Il tetto di spesa è anticostituzionale
Le delibere della giunta regionale fissano il tetto di spesa annuo per le convenzioni RSA a 265 milioni di euro (pari a quello del 2019, solo il il 3% del bilancio sanitario regionale). “La prestazione sanitaria non può essere vincolata a una spesa, ma a un fabbisogno e all’esistenza di un livello essenziale“, sottolinea Ciattaglia, “La Corte Costituzionale ha detto che se c’è un livello essenziale non vale il vincolo di spesa. Il legislatore deve aver previsto anche le risorse per fare fronte a tutto quel livello essenziale“.

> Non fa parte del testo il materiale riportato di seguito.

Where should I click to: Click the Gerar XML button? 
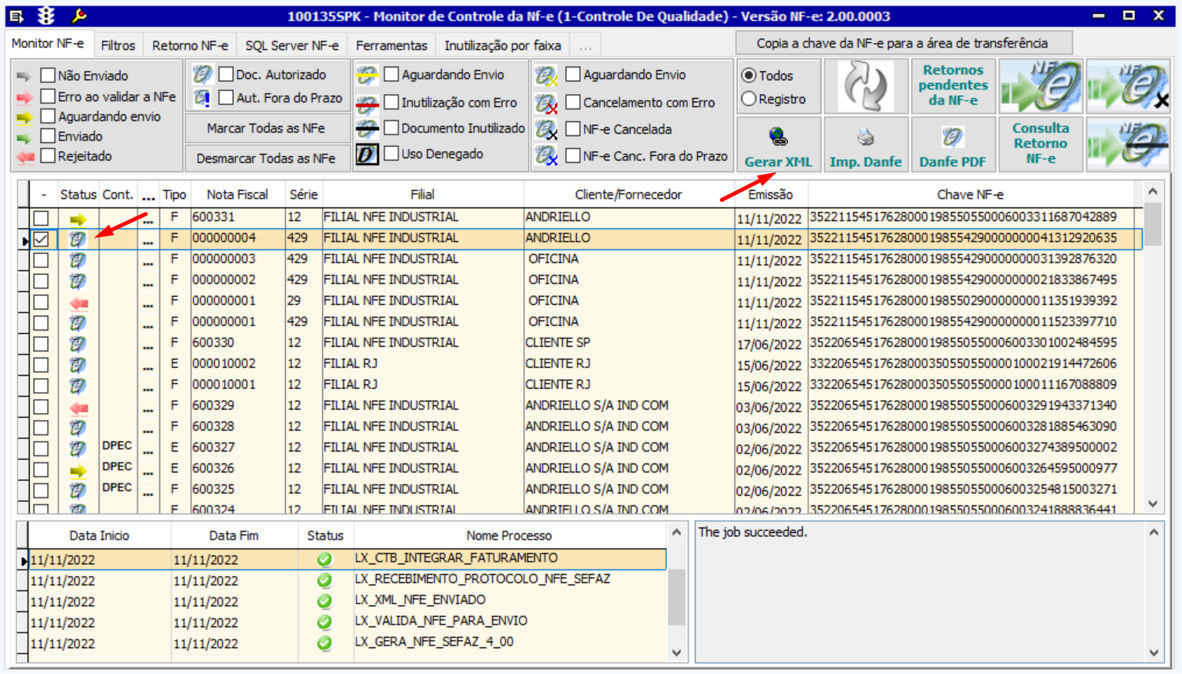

Il costo di una RSA è di circa 100 euro al giorno, che viene dimezzato se si è in convenzione perché il sistema sanitario nazionale si fa carico del 50% della spesa. Questo è quanto prevedono le norme nazionali, ma in Piemonte le due delibere oggetto del ricorso stravolgono questo meccanismo.
E tutto questo accade a fronte di una «vera e propria emergenza rappresentata dalle centinaia di migliaia di malati abbandonati ai loro familiari dal Servizio sanitario nazionale: al prezzo di sacrifici finanziari, sociali e umani (specie per la componente femminile delle famiglie) nella gran parte dei casi insostenibili. – scrive Francesco Pallante su Il Manifesto del 20 ottobre – Un’emergenza, oltretutto, destinata ad aggravarsi nel tempo, a causa del progressivo invecchiamento della popolazione; e dunque da affrontare non con misure-tampone, ma tramite una riforma strutturale del sistema, idonea a rivitalizzare le chiarissime parole della legge n. 833/1978 per cui spetta al Servizio sanitario nazionale farsi carico, tra l’altro, della “diagnosi e cura degli eventi morbosi quali che ne siano le cause, la fenomenologia e la durata”»
La Regione Piemonte a fronte di un bisogno sociale e sanitario crescente risponde mettendo tetti e limiti ai servizi. Questo si chiama disprezzo delle persone, di quelle più fragili e nel loro momento più critico.
Urge una forte mobilitazione a livello regionale contro queste politiche sciagurate della giunta piemontese che stanno distruggendo salute, sanità e stato sociale.